Objectif de la tâche:
Repérez dans les données ci-dessous toutes les lignes où figure le mot « width », puis recopiez chacune d'elles intégralement.

Données d'entrée:
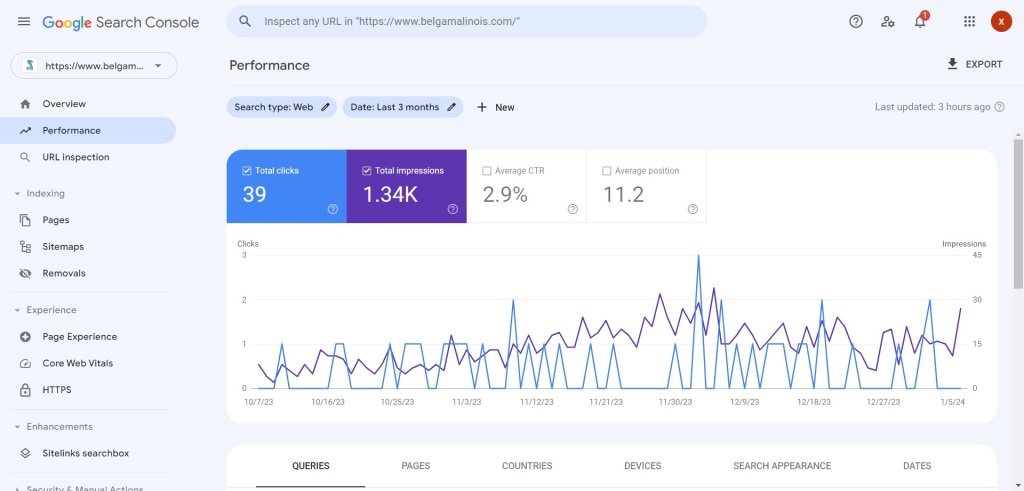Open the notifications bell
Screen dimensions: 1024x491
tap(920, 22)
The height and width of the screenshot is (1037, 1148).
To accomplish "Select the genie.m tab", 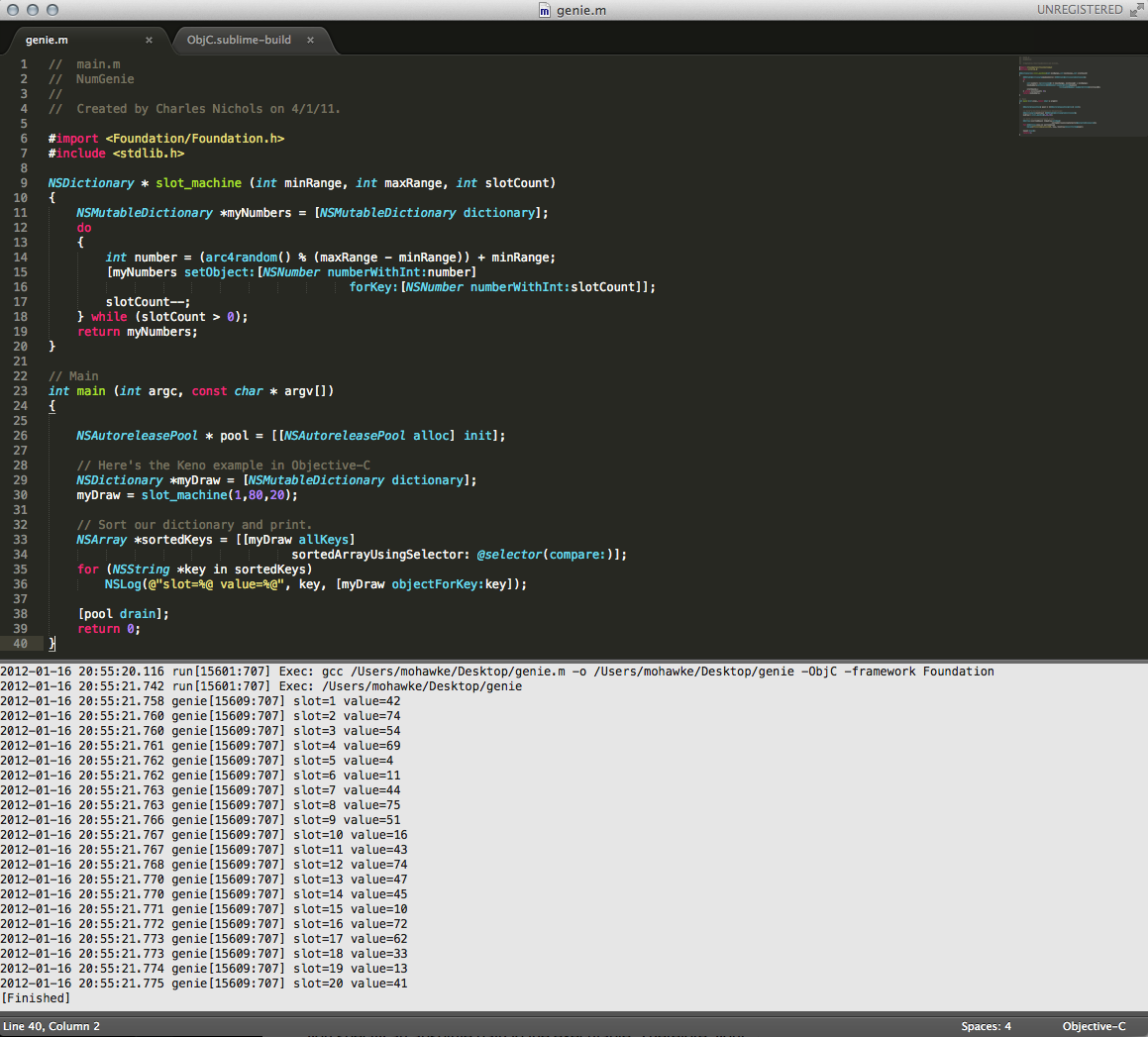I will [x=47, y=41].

...

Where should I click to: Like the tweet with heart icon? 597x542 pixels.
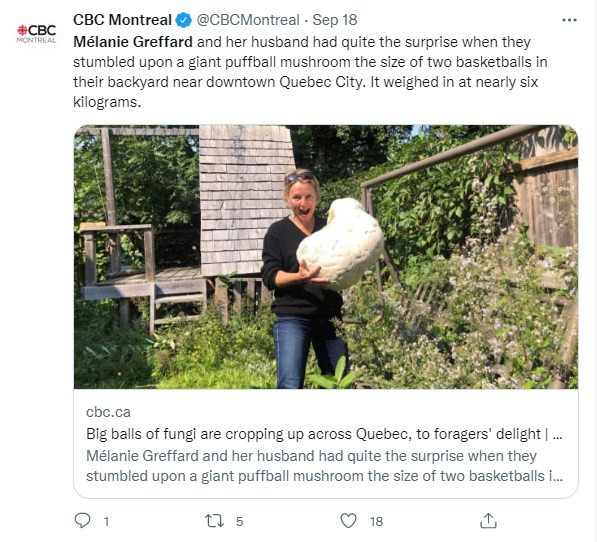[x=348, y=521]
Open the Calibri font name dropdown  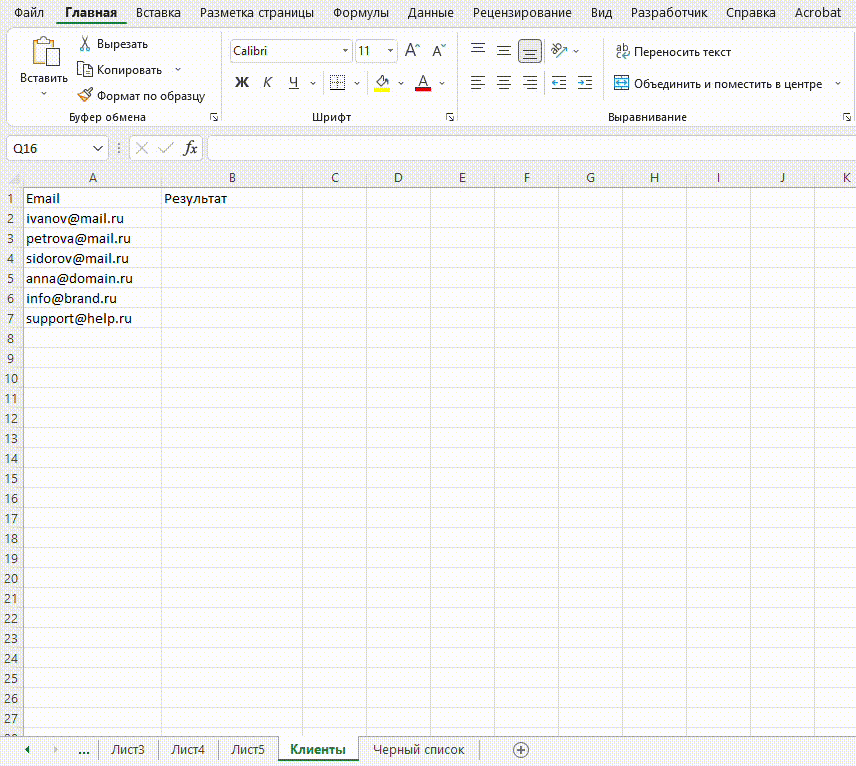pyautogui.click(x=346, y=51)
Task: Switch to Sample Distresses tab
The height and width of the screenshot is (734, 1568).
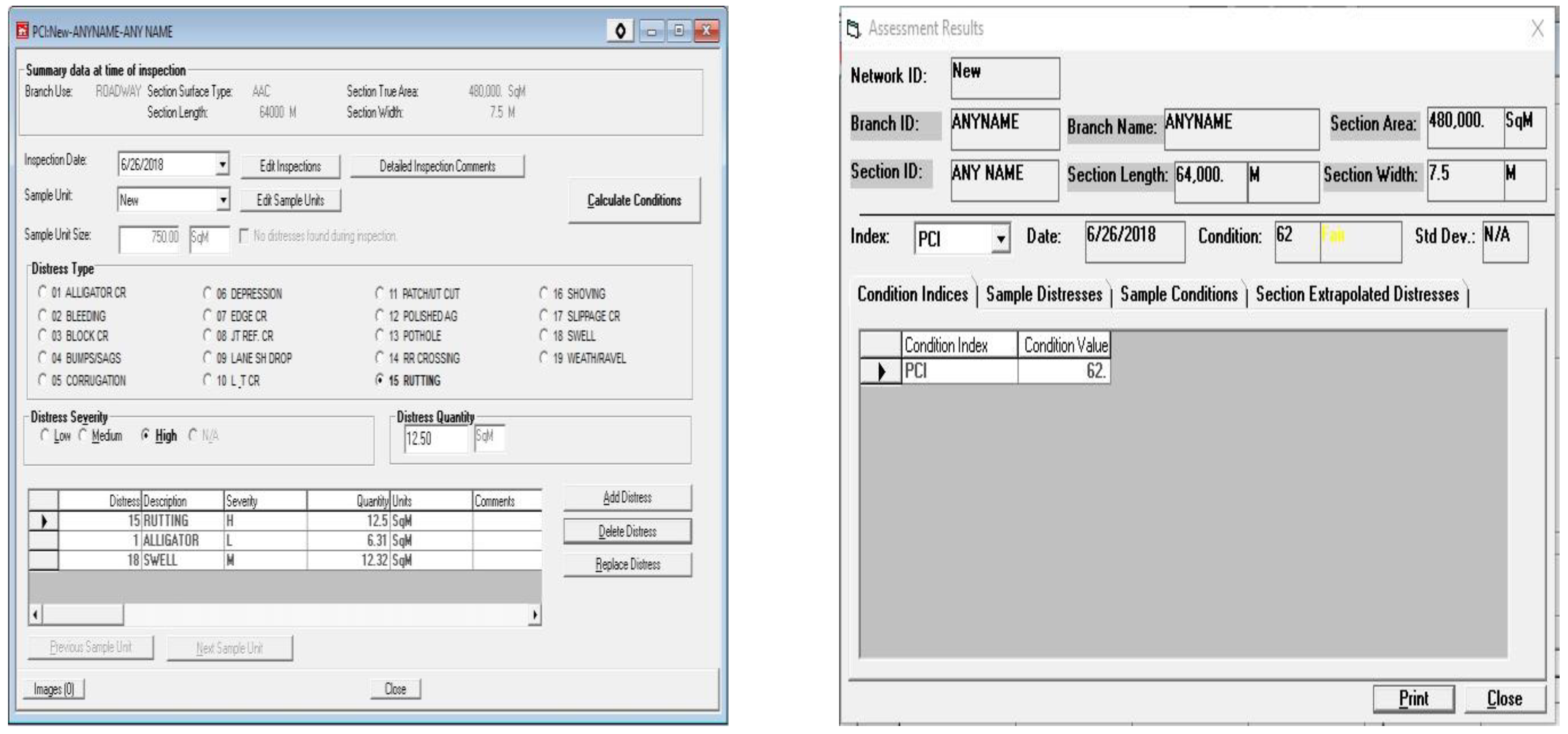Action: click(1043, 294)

---

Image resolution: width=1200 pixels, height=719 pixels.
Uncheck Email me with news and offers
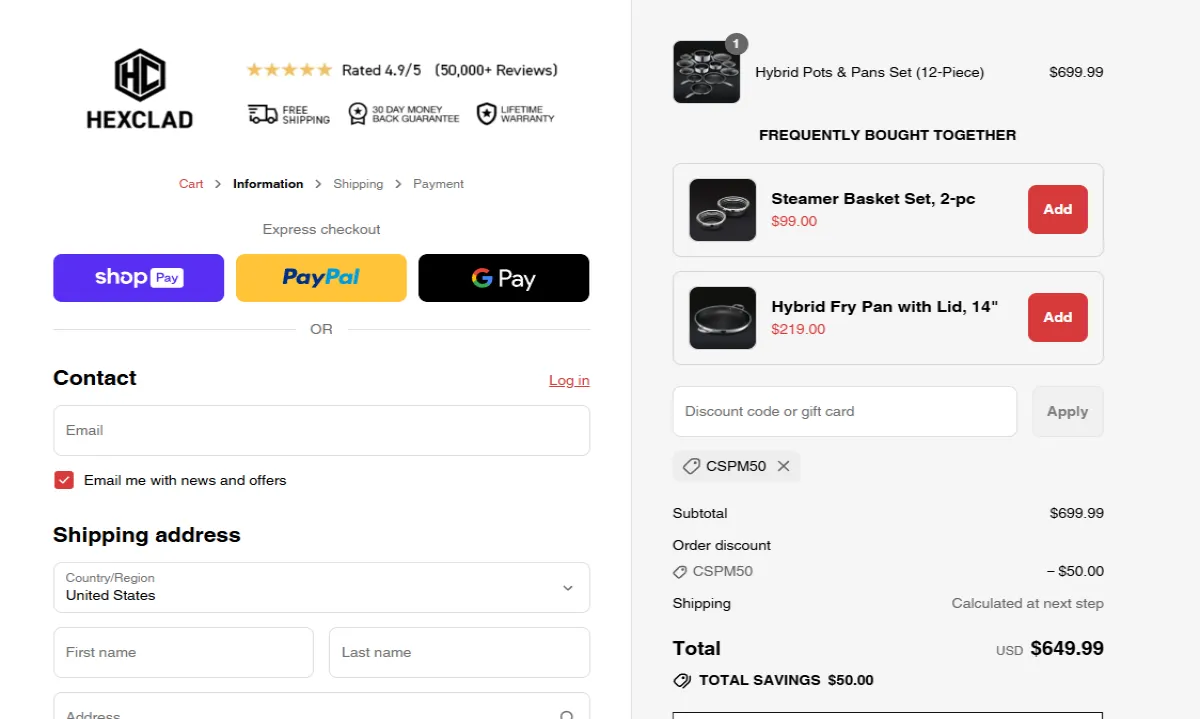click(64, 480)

Résultat attendu:
The height and width of the screenshot is (1037, 1148).
The height and width of the screenshot is (734, 1568).
Image resolution: width=1200 pixels, height=719 pixels.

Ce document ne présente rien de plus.